+++ Input data +++
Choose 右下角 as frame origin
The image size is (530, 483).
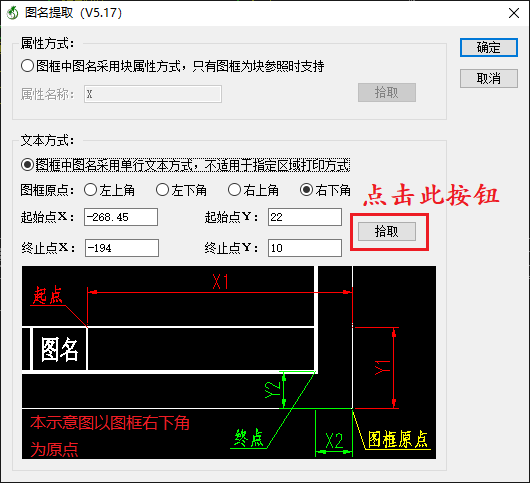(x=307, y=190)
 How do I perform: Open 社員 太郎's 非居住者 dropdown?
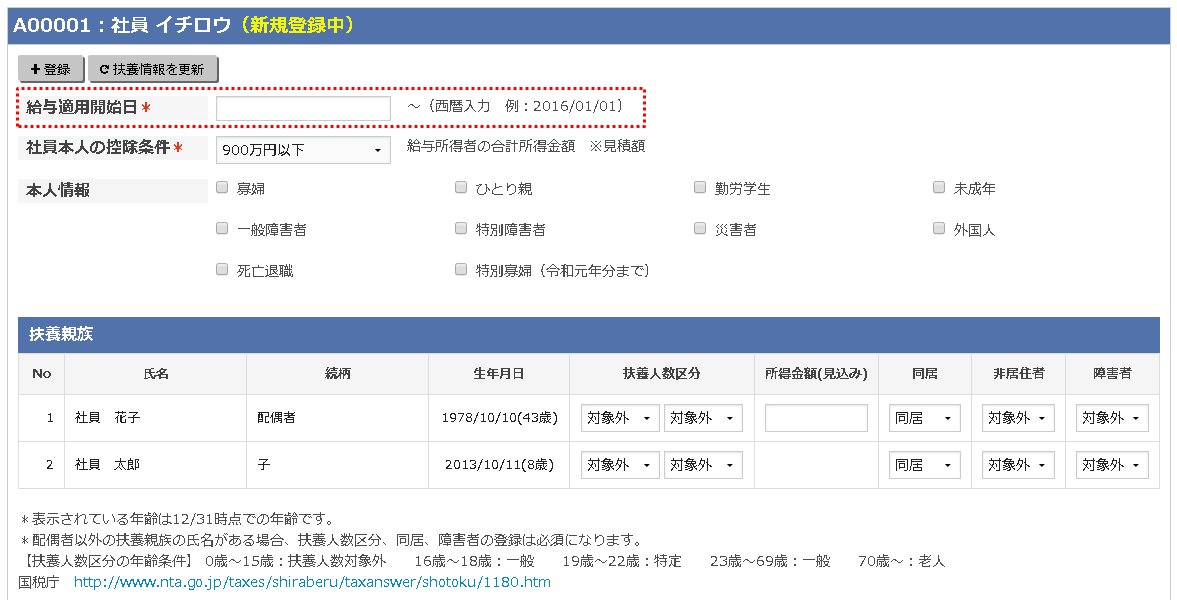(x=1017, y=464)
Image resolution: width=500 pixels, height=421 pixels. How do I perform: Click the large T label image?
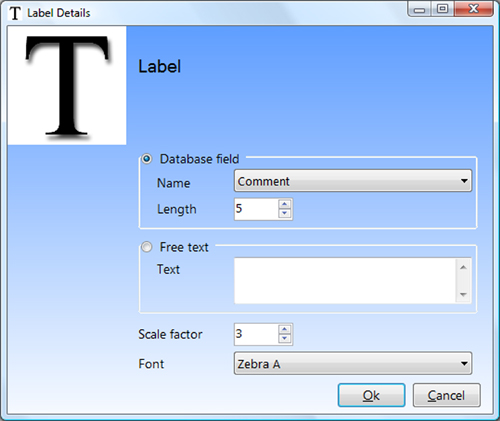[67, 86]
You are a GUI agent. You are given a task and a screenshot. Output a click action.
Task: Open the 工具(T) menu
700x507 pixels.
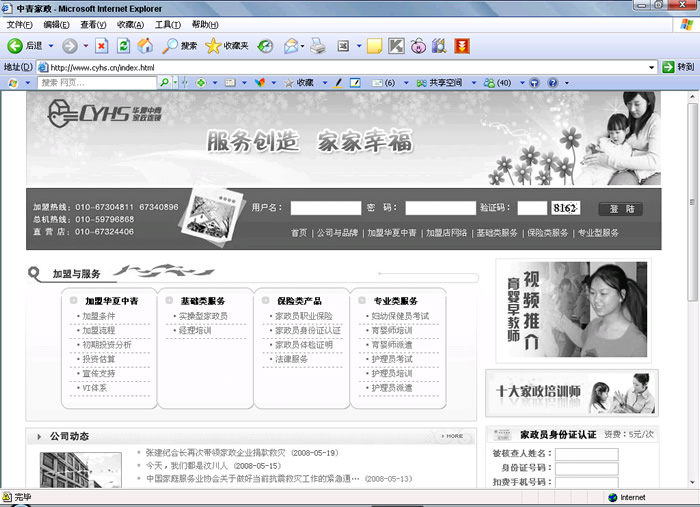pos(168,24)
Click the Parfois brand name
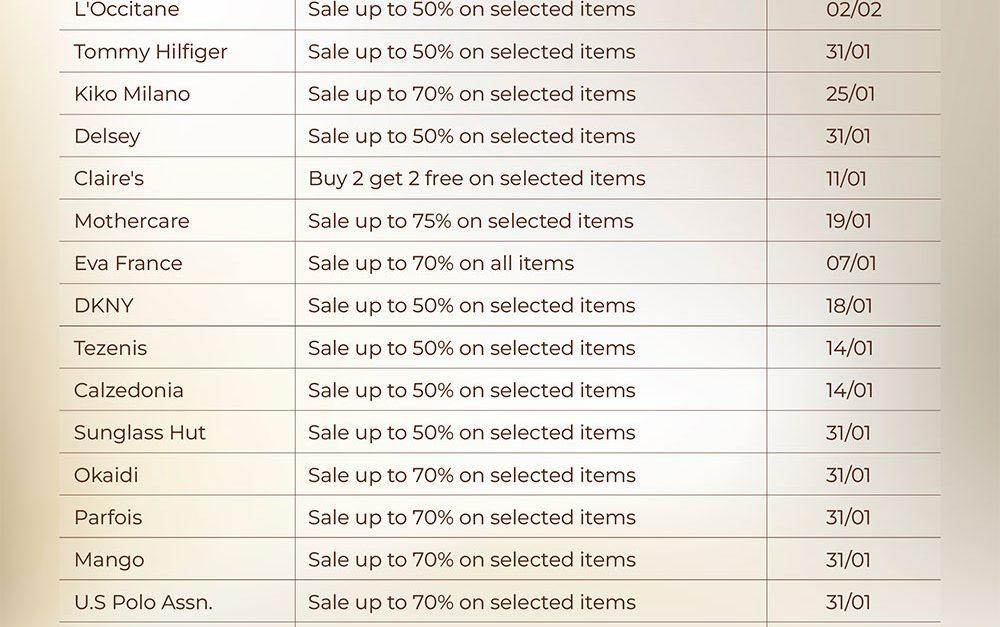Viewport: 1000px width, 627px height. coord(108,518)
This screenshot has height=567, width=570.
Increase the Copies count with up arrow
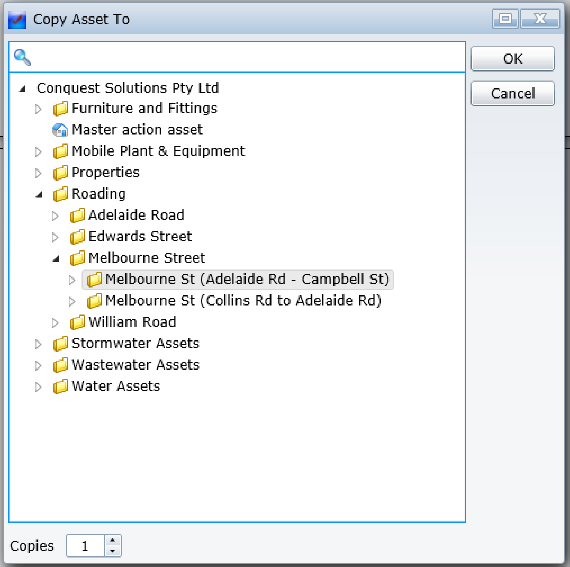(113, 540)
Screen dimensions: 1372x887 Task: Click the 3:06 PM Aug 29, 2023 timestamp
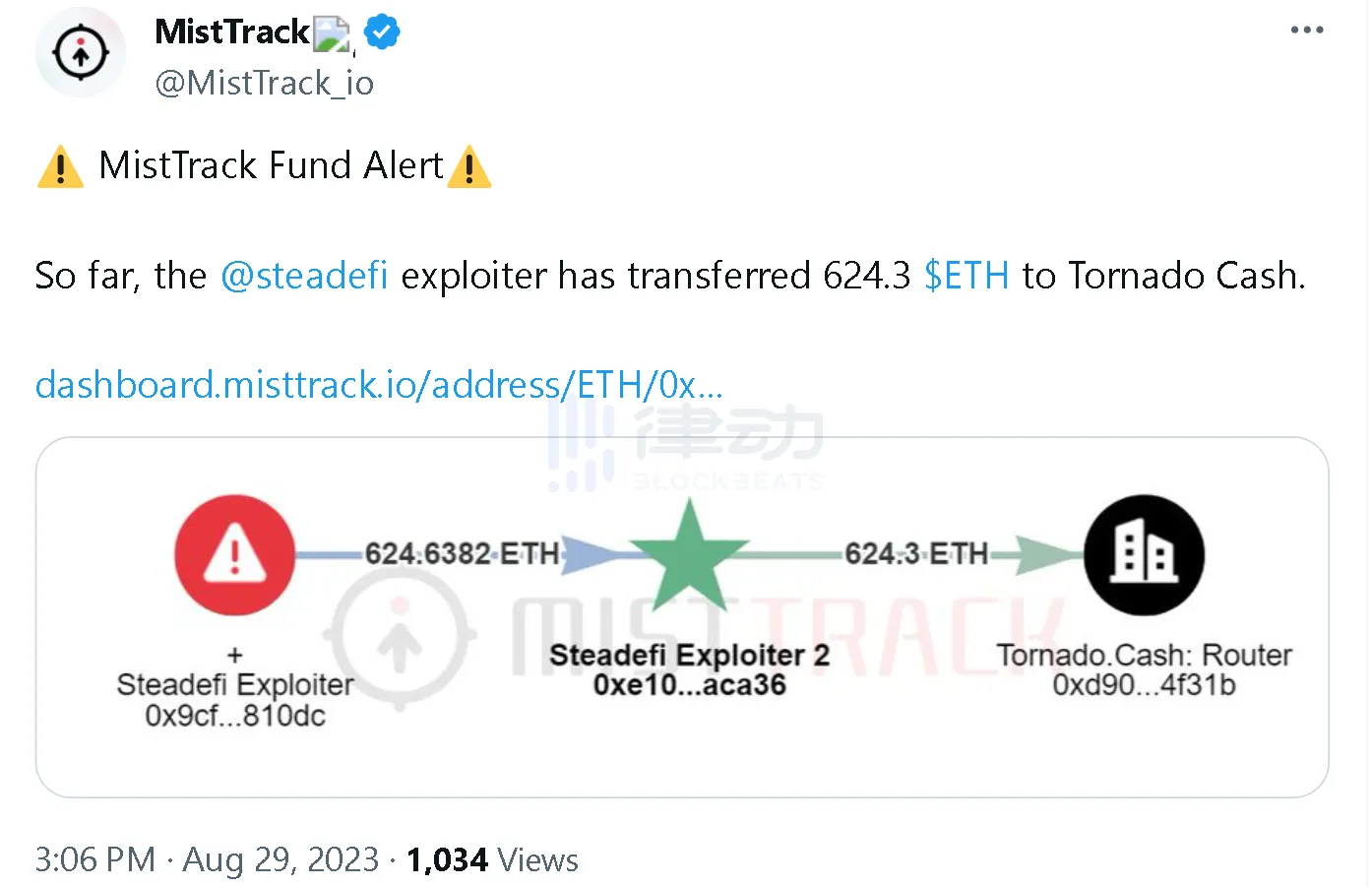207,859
+++
> **Task instructions**:
I would like the material above returned exactly as it stands, without its pictures.

> **Answer box**:
Choose 右下角 as frame origin
The image size is (530, 483).
(x=307, y=190)
 How do I perform: Open 社員 太郎's 非居住者 dropdown?
(x=1017, y=464)
Image resolution: width=500 pixels, height=421 pixels. How do I perform: Click the large T label image?
[67, 86]
You are a GUI agent. You are given a task and a screenshot. Output a click action.
Task: Open the 工具(T) menu
700x507 pixels.
pos(168,24)
Click the Parfois brand name
Viewport: 1000px width, 627px height. coord(108,518)
This screenshot has height=567, width=570.
Increase the Copies count with up arrow
(113, 540)
Screen dimensions: 1372x887 Task: Click the 3:06 PM Aug 29, 2023 timestamp
207,859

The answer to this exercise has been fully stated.